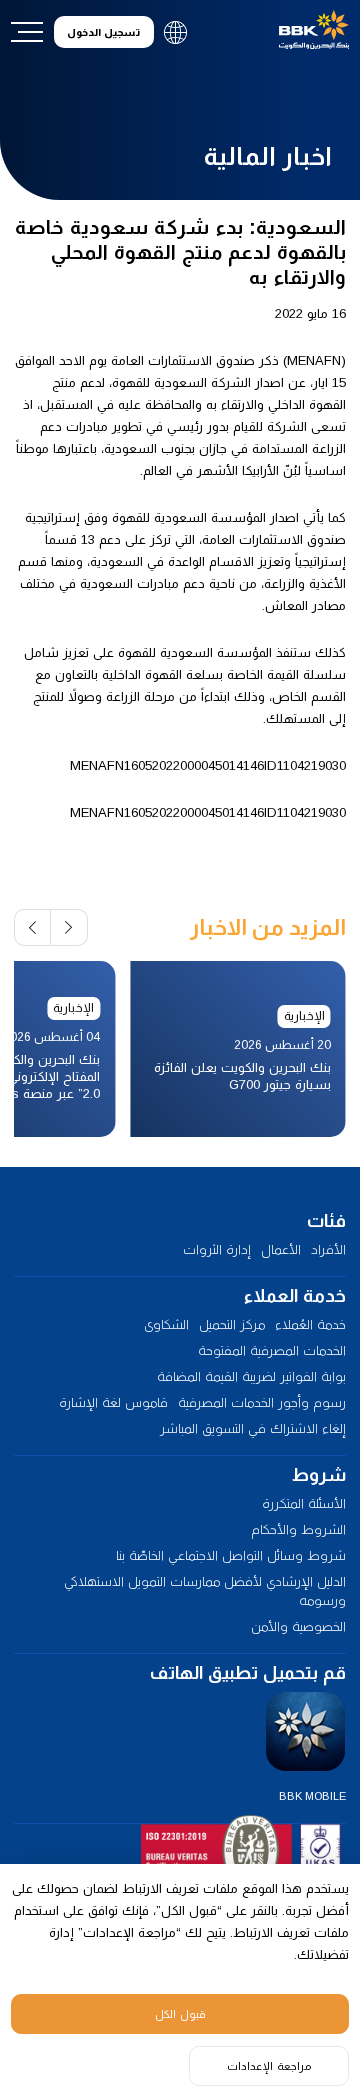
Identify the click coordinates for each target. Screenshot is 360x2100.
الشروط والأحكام (298, 1529)
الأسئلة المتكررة (304, 1503)
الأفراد (328, 1249)
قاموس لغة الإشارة (113, 1402)
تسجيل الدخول (103, 32)
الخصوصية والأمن (298, 1626)
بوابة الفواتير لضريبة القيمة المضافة (251, 1376)
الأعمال (281, 1249)
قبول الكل (180, 2014)
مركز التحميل (232, 1324)
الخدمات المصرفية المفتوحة (272, 1350)
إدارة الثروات (217, 1249)
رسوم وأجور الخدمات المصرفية (262, 1402)
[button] (69, 927)
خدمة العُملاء (310, 1324)
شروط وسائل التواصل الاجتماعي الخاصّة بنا (231, 1555)
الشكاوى (166, 1324)
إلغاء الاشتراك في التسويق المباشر (253, 1428)
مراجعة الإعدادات (269, 2066)
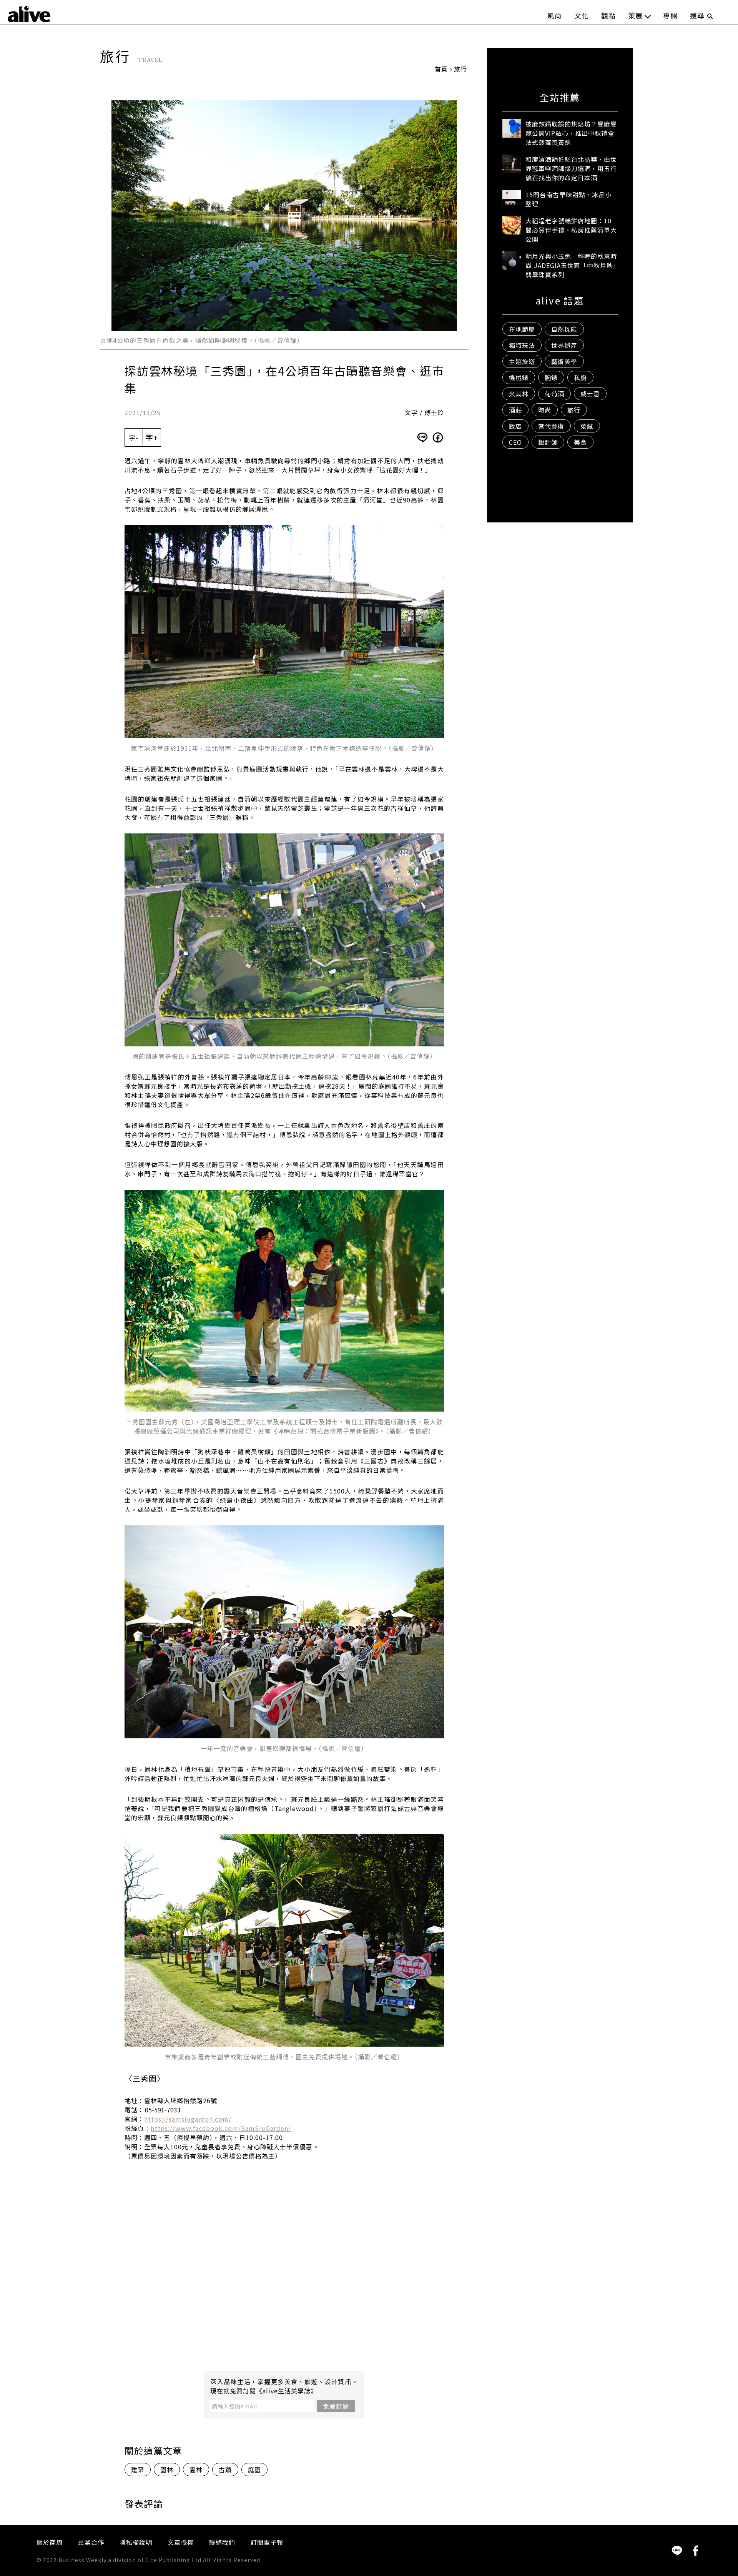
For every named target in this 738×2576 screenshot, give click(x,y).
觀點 (608, 15)
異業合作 (91, 2542)
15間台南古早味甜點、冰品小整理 (568, 199)
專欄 (670, 15)
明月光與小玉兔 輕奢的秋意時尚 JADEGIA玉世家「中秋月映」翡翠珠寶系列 (571, 265)
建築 (137, 2469)
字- (133, 437)
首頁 (441, 68)
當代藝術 (551, 426)
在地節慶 (522, 329)
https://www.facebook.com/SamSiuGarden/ (221, 2128)
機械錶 (519, 377)
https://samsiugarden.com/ (187, 2119)
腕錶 (551, 377)
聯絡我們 (222, 2542)
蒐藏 (586, 426)
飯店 (515, 426)
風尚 (554, 15)
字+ (151, 437)
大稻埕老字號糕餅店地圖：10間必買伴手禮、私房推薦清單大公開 (571, 230)
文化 (581, 15)
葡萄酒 (554, 393)
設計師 (548, 442)
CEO (515, 442)
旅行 (460, 68)
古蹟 (225, 2469)
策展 (635, 15)
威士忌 (590, 393)
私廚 (580, 377)
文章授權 (181, 2542)
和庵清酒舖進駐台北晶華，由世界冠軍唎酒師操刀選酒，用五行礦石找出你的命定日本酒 (571, 168)
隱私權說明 (136, 2542)
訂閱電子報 (267, 2542)
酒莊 (515, 409)
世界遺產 (564, 345)
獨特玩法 (522, 345)
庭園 (254, 2469)
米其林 (519, 393)
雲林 (196, 2469)
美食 (580, 442)
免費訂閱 (336, 2406)
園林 (166, 2469)
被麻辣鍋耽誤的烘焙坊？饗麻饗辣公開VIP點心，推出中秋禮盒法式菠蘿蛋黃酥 (571, 133)
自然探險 (564, 329)
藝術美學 (564, 361)
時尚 (544, 409)
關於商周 (50, 2542)
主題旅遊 (522, 361)
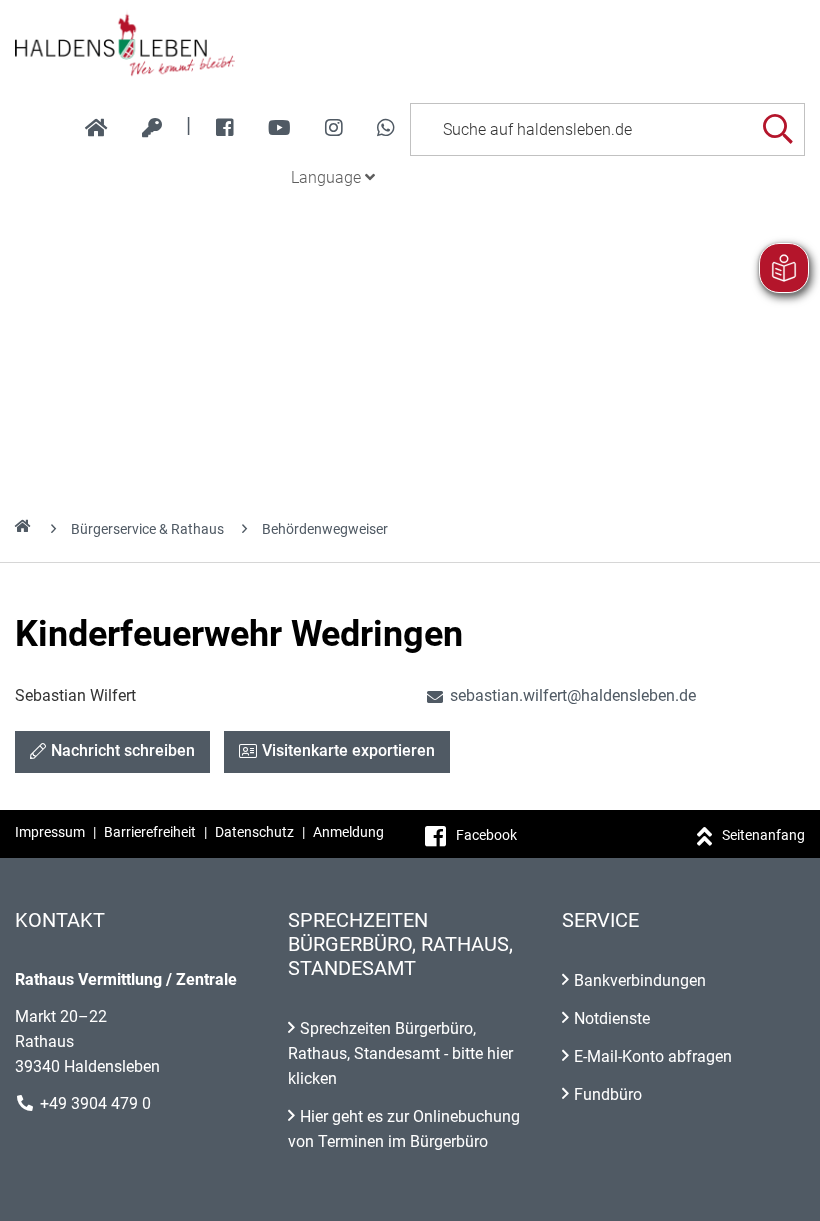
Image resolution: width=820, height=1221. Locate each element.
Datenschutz (254, 832)
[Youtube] (279, 128)
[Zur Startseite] (410, 44)
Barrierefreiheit (150, 832)
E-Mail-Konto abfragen (653, 1056)
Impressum (50, 832)
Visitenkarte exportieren (348, 750)
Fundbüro (608, 1094)
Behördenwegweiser (325, 529)
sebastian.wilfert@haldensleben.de (560, 695)
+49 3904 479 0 (95, 1103)
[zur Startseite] (96, 128)
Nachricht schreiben (123, 750)
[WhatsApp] (386, 128)
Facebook (486, 835)
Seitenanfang (763, 835)
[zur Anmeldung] (152, 128)
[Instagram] (334, 128)
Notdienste (612, 1018)
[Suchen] (777, 129)
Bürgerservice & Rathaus (147, 529)
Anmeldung (348, 832)
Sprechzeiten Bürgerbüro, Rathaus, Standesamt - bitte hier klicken (400, 1053)
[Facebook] (225, 128)
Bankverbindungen (640, 980)
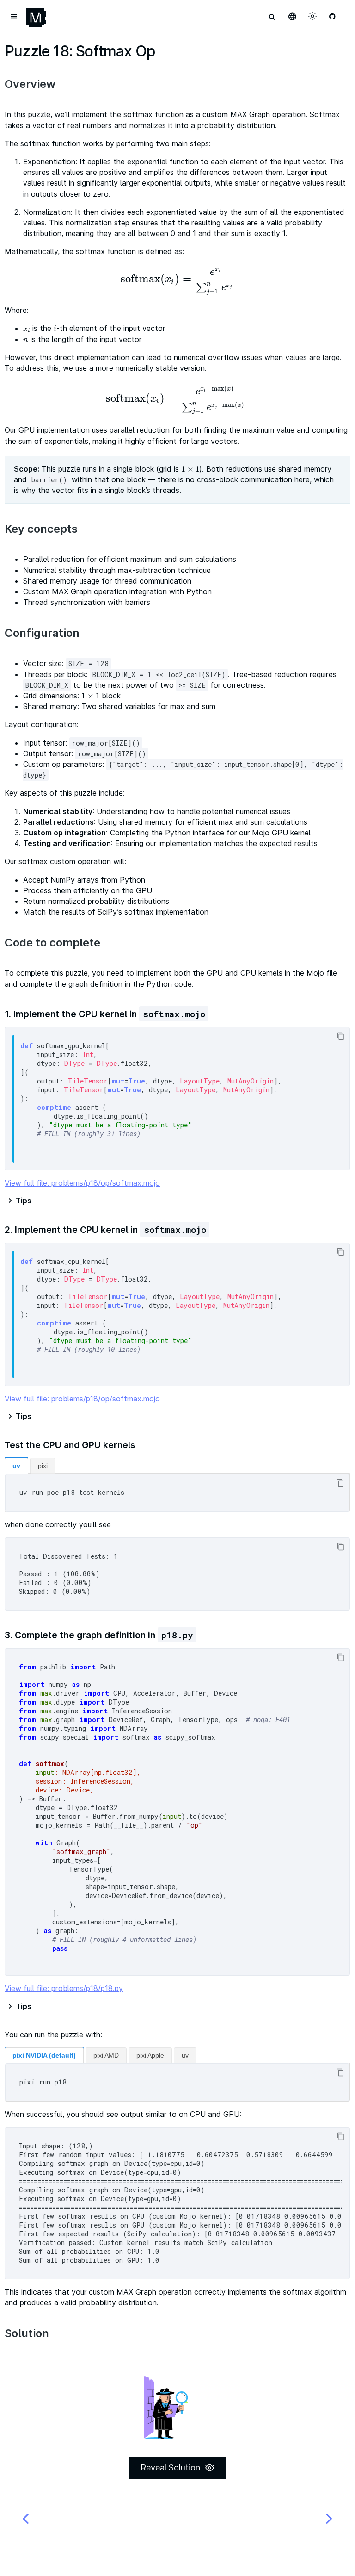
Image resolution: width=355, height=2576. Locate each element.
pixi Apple (150, 2055)
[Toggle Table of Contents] (13, 16)
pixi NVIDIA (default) (44, 2055)
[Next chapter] (329, 2518)
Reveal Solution (170, 2467)
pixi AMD (106, 2055)
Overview (30, 84)
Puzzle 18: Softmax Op (80, 51)
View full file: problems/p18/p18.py (64, 1988)
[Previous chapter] (25, 2518)
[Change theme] (312, 16)
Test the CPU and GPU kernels (70, 1444)
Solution (27, 2333)
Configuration (42, 633)
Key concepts (41, 528)
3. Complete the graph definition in (99, 1635)
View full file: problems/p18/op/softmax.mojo (82, 1183)
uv (16, 1465)
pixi (43, 1465)
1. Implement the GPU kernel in (105, 1014)
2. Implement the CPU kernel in (105, 1229)
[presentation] (177, 279)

▶ **Exercise details**:
Your reply should hold all the lines from the listing above in which "file" appears.

▶ **Task result**:
View full file: problems/p18/p18.py (64, 1988)
View full file: problems/p18/op/softmax.mojo (82, 1183)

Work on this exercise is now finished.